Si bien es cierto que la normalización actúa como analgésico de las conciencias y que las personas se sienten a gusto porque les quita el dolor y la angustia de reconocer las realidades que les hieren, lo cierto también es que los problemas no por ello dejan de existir, más bien se agudizan.

La normalización, no obstante, no es un evento de origen espontáneo, perdido en el anonimato de miles de causalidades y articulado por las tecnologías de la comunicación y otras. Las tecnologías son, después de todo, instrumentos, medios para el uso humano.

Los procesos de normalización se originan en el poder, con mayor prevalencia del poder político que tiene la posibilidad de articular discursos y narrativas que pueden ser operadas a través de las instituciones. El beneficiario inmediato de un acto de normalización es el poder político que de esa manera anula el filo crítico de una sociedad frente a cuestiones que exhiben su omisión o ineficacia como gobierno, por ejemplo, el cambio climático, el cambio de uso de suelo, la crisis por el agua, la prevalencia del crimen organizado, la ineptitud, la corrupción, entre otros.

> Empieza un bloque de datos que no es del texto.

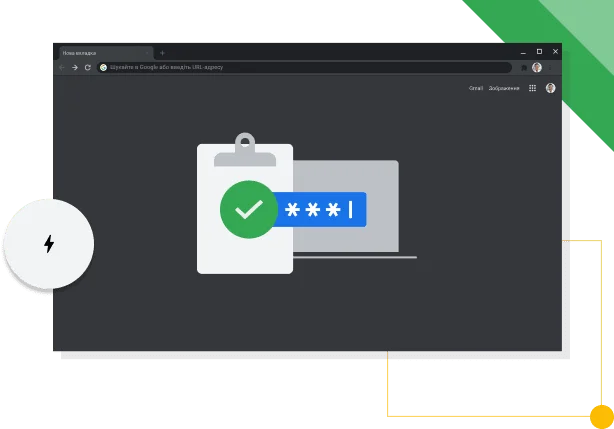This screenshot has width=614, height=429.
Task: Reload the current page
Action: point(88,67)
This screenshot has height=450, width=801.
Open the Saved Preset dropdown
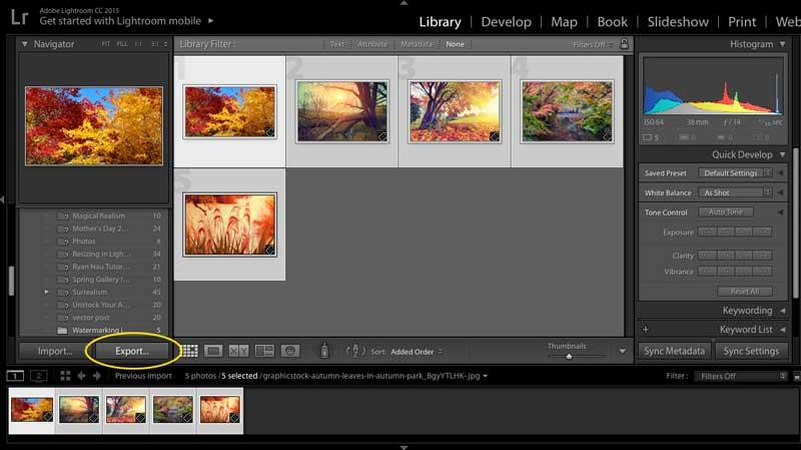click(735, 173)
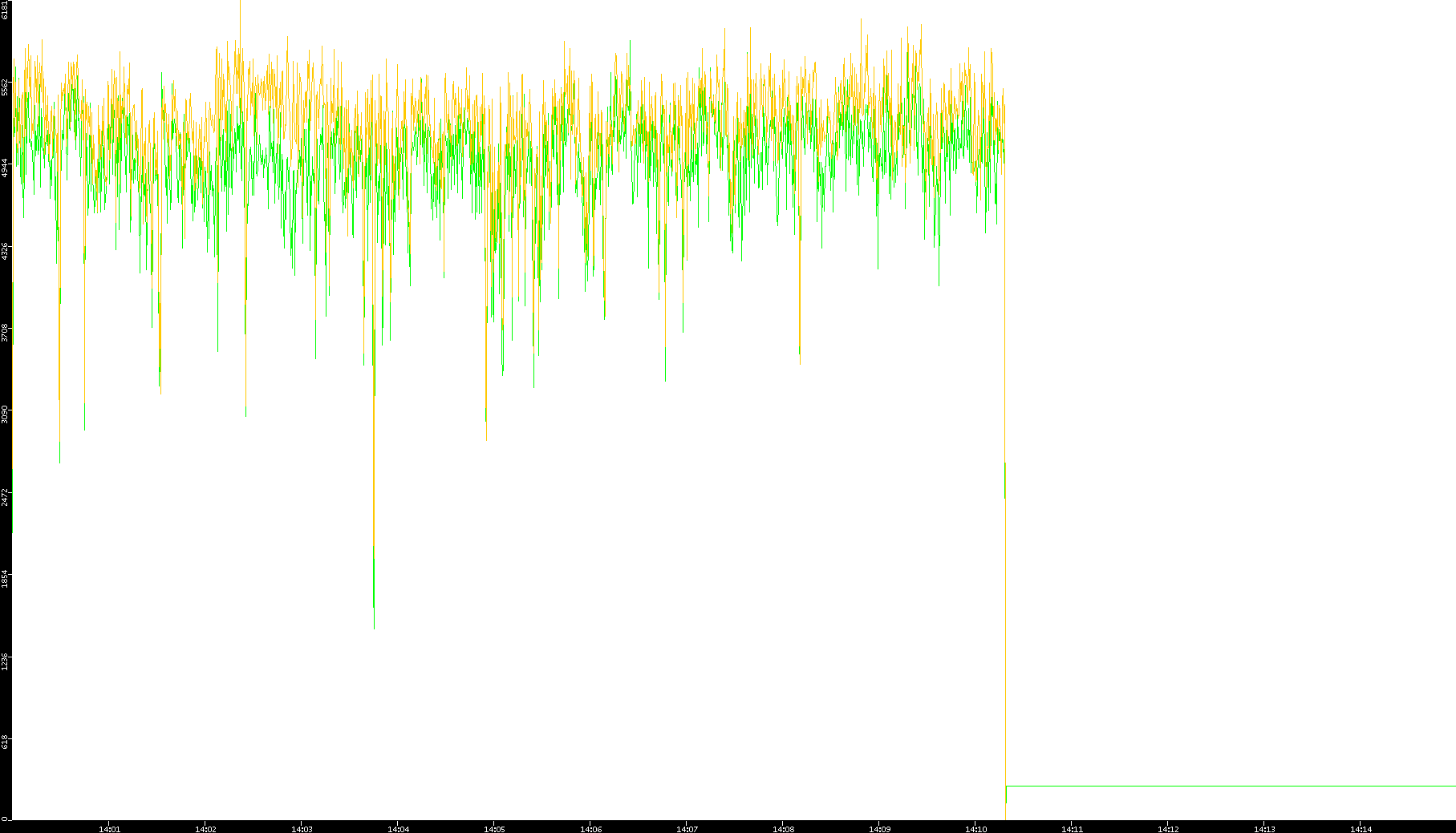
Task: Click the 3708 vertical axis label
Action: (x=6, y=333)
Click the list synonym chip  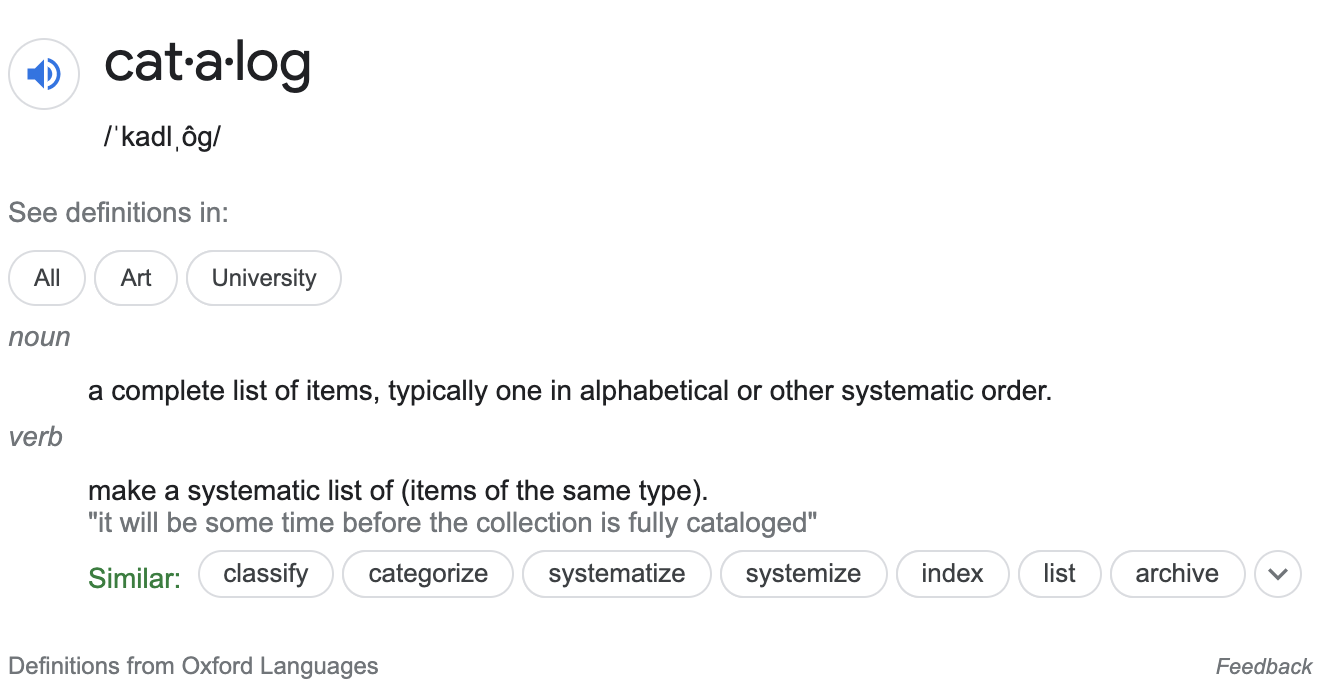pos(1059,574)
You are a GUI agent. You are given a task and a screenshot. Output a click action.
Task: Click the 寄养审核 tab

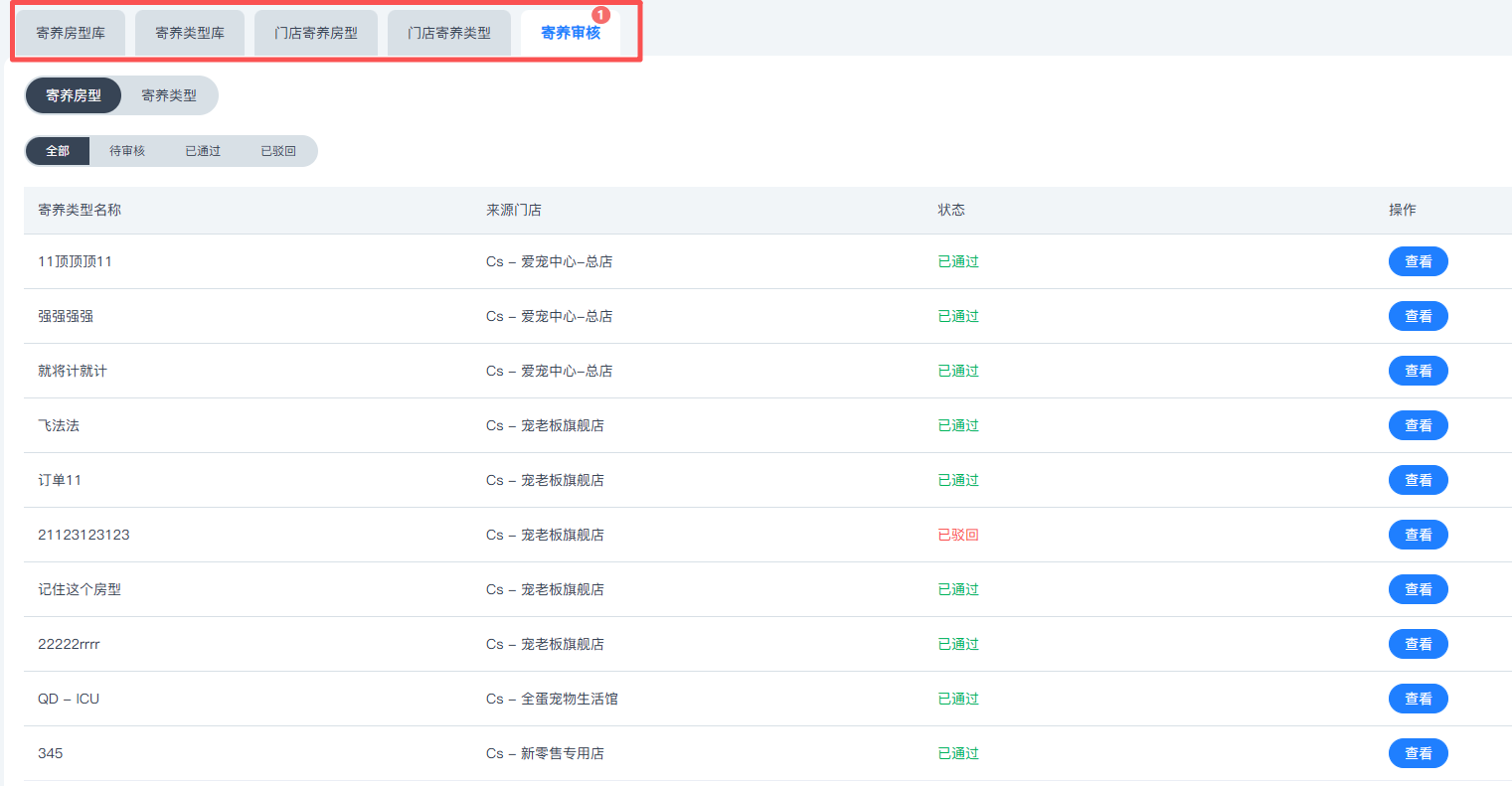click(x=570, y=33)
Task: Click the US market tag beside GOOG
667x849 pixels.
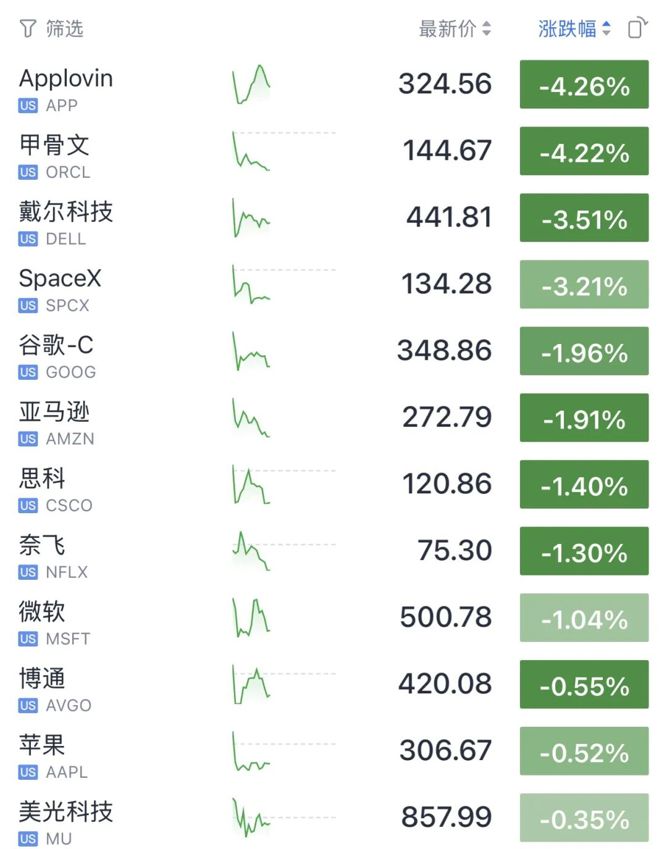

Cuando una sociedad llega al punto máximo de normalización es porque revirtió su visión crítica al punto en que asume la tragedia como espectáculo, como diversión. Llegado a este nivel el poder ha alcanzado su propósito de desarmar todo cuestionamiento. Lo interesante de este fenómeno es que la sociedad se siente satisfecha porque el analgésico ha sido eficaz para curar su angustia y desazón, con seguridad entonces, pedirá más analgésico para prolongar su estado de placer ante la tragedia constante.

El espectáculo, como analgésico, se configura a la manera del sueño de los alquimistas, convertir el plomo en oro. Así se convierte la muerte en morbo y gozo, la ingobernabilidad en imágenes coloridas, la ineptitud en una tragicomedia para el disfrute público, el acto de gobernar en un acto circense, la mentira en una ocurrencia para la carcajada, el fracaso en un aplauso festivo.

Con todo y la enorme eficacia de los medios para lograr la normalización, que sirven para el ejercicio y mantenimiento del poder por algún tiempo, su eficacia no puede ser permanente. La realidad real, esa que se expande bajo los pies de la humanidad terminará, más temprano que tarde, minando y socavando el piso más sólido y tendrá por fuerza que ser sentido y atendido. Normalizar el cambio climático, la letalidad del crimen organizado, la ineptitud de los gobernantes, la corrupción de un país, la guerra, el hambre, no significa resolver, significa posponer y agravar.

Al final el placer de la normalización terminará siendo solamente dolor. Y nos daremos cuenta de que debemos buscar otras vías para atenuar nuestra angustia y alcanzar al menos una brizna de felicidad, y deberá ser una vía realista pero eficaz a partir de la intervención libre y valerosa de todos. Esa vía pasa obligadamente por el ejercicio de la libertad, que es el principio para demoler toda normalización.